DOCUMENT.
⁂

- Hillview Location of Hillview in Edmonton
- Coordinates: 53°28′08″N 113°25′44″W﻿ / ﻿53.469°N 113.429°W
- Country: Canada
- Province: Alberta
- City: Edmonton
- Quadrant: NW
- Ward: Karhiio
- Sector: Southeast
- Area Community: Mill Woods Woodvale

Government
- • Mayor: Andrew Knack
- • Administrative body: Edmonton City Council
- • Councillor: Keren Tang

Area
- • Total: 1.1 km^{2} (0.42 sq mi)
- Elevation: 698 m (2,290 ft)

Population (2012)
- • Total: 3,447
- • Density: 3,133.6/km^{2} (8,116/sq mi)
- • Change (2009–12): −8.5%
- • Dwellings: 1,389

= Hillview, Edmonton =

Hillview is a residential neighbourhood in the Mill Woods area of south Edmonton, Alberta, Canada. It is located in the Woodvale area of Mill Woods.

The neighbourhood was largely developed during the 1970s and early 1980s. It was during this time that 87% of the neighbourhood residences were constructed.

⁂

TO DO.
1. Retype the part of the Hillview text starting with "- • Total: 3,447" and going on through "residences were constructed.".
2. Answer these questions using the Hillview text:
(a) Which ward is Hillview in?
(b) What was Hillview's total population in 2012?
(c) What percentage of the neighbourhood's residences were built during the 1970s and early 1980s?
3. Write what follows the final sentence of the Hillview text.
The material after the Hillview text isn't needed for anything here.

SOURCE MATERIAL.
⁂

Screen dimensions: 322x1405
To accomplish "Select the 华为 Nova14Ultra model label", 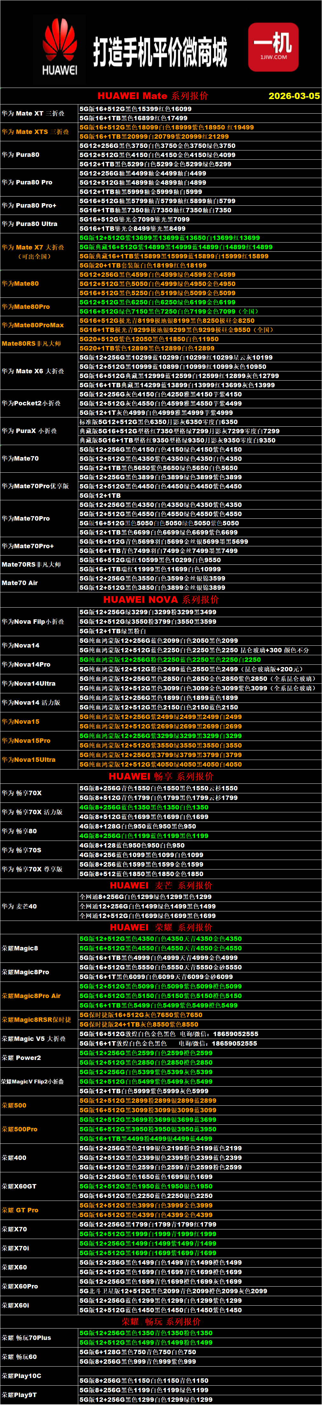I will click(28, 683).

⁂

RESULTS FOR THE EXERCISE.
1.
- • Total: 3,447
- • Density: 3,133.6/km^{2} (8,116/sq mi)
- • Change (2009–12): −8.5%
- • Dwellings: 1,389

= Hillview, Edmonton =

Hillview is a residential neighbourhood in the Mill Woods area of south Edmonton, Alberta, Canada. It is located in the Woodvale area of Mill Woods.

The neighbourhood was largely developed during the 1970s and early 1980s. It was during this time that 87% of the neighbourhood residences were constructed.

2.
(a) Karhiio
(b) 3,447
(c) 87%

3.
Just over half (54%) of the residences in the neighbourhood are single-family dwellings. Another quarter (24%) are row houses. Apartments constitute another 16% with duplexes accounting for 5% of all residences. According to the 2005 municipal census, 68% of residences were owner occupied with the remainder being rented.

The average household size in Hillview is 2.9 persons. Just under half (47%) of residences have one or two persons. Approximately one in five households (19%) have three persons, and almost one in three households (30%) have four or five persons.

There are two schools in the neighbourhood. The Hillview Elementary School is operated by the Edmonton Public School System, while the John Paul I Catholic Elementary School is operated by the Edmonton Catholic School System.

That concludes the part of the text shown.